Product
Making It Easy to Pick Up Where You Left Off
Users of The Zebra currently lack a clear and consistent way to return to their personalized product experience. Our current solution is both inconsistently presented and difficult to access. We aim to solve this by creating a simple, reliable way for users to easily return to their personalized experience.
Role
Design lead
Scope
B2C dashboard
Business Problem
Our data doesn’t yet show a clear picture of long-term user engagement on The Zebra, but there’s strong potential in features that drive frequent, sustained use. Repeat visits lead to higher LTV, increased revenue, and reduced reliance on Marketing for re-engagement.
As we make the product stickier and route more of the insurance journey through The Zebra, we gain market leverage and unlock larger opportunities. To do this, users need compelling reasons to return—like personalized recommendations, helpful tools, and a seamless re-engagement loop.
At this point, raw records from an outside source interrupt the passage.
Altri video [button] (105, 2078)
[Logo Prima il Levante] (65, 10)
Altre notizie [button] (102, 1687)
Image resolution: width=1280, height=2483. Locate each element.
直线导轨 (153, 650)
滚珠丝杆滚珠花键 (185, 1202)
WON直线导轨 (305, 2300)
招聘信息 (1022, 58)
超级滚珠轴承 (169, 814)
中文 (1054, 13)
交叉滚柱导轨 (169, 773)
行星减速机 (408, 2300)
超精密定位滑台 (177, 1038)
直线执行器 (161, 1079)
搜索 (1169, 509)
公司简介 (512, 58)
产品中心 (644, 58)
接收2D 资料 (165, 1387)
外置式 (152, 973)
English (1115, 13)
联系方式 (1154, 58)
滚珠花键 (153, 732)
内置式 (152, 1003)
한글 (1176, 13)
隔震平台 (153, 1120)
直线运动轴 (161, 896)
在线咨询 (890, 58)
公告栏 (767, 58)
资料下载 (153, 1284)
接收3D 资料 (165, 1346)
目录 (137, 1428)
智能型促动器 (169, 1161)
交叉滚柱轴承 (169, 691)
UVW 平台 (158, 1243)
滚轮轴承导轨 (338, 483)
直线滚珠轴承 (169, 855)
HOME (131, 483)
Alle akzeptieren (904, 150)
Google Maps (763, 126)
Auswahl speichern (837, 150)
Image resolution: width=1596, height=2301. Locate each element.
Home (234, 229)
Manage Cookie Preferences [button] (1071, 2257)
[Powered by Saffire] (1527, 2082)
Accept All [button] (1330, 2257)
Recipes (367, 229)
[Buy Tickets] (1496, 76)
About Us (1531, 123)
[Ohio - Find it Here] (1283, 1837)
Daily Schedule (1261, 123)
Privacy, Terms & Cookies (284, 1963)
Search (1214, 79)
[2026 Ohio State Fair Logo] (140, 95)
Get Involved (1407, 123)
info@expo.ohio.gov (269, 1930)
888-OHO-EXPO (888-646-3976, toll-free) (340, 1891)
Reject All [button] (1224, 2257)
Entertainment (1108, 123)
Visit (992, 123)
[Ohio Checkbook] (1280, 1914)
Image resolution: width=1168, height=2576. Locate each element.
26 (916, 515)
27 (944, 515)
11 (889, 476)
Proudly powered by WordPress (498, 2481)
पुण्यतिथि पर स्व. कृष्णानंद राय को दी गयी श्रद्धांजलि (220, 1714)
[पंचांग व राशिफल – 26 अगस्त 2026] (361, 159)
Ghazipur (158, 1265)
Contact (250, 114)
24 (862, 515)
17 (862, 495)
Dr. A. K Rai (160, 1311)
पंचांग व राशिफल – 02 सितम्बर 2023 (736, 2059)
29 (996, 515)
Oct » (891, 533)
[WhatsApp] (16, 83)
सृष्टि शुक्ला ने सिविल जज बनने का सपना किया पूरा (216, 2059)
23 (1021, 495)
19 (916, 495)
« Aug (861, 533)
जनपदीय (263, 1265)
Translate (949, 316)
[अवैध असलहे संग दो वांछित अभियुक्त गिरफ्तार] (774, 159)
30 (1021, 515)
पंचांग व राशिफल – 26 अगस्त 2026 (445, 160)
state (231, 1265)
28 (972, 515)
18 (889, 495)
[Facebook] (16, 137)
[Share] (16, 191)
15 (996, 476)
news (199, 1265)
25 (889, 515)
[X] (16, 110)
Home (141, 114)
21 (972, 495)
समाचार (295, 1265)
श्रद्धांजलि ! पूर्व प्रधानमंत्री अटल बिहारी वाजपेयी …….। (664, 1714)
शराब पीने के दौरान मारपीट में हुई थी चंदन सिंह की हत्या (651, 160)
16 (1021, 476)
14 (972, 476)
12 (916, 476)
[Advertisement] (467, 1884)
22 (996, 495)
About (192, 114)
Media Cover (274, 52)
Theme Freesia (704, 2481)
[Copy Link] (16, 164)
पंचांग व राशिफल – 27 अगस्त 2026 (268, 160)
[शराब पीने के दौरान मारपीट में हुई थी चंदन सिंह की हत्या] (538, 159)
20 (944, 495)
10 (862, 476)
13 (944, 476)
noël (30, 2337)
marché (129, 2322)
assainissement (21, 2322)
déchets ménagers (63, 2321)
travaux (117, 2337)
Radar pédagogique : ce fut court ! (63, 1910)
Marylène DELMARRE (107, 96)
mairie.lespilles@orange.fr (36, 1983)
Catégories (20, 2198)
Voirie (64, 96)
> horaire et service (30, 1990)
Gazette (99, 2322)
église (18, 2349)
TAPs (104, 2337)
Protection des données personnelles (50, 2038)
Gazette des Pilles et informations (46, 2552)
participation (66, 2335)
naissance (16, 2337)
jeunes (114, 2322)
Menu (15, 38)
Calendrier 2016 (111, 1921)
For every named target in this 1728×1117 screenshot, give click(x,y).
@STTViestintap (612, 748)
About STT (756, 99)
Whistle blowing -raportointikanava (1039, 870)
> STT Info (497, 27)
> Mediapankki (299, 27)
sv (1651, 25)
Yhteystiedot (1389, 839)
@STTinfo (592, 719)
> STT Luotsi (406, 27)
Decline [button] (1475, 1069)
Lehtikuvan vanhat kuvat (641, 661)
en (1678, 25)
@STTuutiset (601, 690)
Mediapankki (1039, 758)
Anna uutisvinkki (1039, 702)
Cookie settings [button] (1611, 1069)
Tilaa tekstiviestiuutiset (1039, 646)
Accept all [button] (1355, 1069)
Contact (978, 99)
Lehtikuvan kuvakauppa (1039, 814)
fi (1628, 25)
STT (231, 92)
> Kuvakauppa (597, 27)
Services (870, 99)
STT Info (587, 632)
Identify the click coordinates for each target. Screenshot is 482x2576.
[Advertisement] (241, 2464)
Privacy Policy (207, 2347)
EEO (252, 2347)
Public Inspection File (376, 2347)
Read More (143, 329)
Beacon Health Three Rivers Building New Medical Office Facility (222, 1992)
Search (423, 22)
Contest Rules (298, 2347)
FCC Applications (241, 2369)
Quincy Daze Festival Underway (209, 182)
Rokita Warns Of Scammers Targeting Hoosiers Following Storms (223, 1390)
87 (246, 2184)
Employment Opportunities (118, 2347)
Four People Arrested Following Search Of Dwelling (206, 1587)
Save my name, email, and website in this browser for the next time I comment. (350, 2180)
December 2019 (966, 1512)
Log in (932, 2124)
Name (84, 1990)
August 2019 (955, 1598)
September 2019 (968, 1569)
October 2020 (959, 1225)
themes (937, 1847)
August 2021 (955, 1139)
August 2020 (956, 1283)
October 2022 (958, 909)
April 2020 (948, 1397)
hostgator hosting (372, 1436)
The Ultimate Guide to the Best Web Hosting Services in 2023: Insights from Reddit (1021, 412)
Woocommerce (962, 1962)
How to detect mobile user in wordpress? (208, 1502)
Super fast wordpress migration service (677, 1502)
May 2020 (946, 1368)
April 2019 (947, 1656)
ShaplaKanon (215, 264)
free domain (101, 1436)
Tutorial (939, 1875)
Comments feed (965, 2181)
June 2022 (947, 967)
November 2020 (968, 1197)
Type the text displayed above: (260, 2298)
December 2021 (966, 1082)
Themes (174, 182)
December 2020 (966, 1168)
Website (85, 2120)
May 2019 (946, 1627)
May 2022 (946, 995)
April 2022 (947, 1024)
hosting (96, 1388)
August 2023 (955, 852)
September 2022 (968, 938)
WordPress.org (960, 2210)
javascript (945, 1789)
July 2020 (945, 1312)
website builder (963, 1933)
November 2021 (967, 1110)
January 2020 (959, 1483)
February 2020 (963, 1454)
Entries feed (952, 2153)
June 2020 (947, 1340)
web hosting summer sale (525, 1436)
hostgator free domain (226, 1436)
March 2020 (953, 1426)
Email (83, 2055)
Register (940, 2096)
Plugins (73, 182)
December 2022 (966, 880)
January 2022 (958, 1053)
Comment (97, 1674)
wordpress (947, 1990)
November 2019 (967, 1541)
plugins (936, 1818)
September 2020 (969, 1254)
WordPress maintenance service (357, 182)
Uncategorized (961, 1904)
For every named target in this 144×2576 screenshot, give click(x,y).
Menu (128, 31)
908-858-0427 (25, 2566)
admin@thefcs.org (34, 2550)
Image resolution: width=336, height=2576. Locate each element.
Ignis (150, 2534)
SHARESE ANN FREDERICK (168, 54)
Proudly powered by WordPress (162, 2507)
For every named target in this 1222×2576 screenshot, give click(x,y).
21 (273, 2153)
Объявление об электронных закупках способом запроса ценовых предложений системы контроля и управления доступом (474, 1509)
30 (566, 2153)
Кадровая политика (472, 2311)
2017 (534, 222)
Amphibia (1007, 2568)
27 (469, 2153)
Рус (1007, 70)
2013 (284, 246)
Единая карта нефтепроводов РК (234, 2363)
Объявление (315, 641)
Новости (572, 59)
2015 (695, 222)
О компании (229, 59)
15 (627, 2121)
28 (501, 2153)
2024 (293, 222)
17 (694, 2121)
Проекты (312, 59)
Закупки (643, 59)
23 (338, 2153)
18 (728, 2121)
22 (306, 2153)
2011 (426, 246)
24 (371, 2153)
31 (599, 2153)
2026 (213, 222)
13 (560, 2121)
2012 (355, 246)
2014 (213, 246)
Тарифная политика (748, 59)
Project kickoff & initial research
Collaborating with a large cross-functional team, we began by identifying existing data, user stories, and key research opportunities. Partnering closely with a UX researcher, we conducted a comprehensive competitive analysis to uncover common patterns and best practices in dashboard UX. From there, we developed an aspirational user flow, mapping prioritized solution hypotheses along the way. This artifact became a valuable alignment tool—visualizing our product roadmap and bringing product, design, research, and engineering into strategic sync.
User Flow & Wireframes
Once our team aligned on the desired flow for the account client, we began brainstorming wireframe concepts. Starting with low-fidelity designs enabled us to gather quick feedback from stakeholders, allowing us to iterate rapidly and ensure early alignment.
Hi-fidelity concepts
The design phase began with an aspirational user flow, with prioritized solution hypotheses plotted throughout. This deliverable helped visualize our roadmap and aligned product, design, research, and engineering.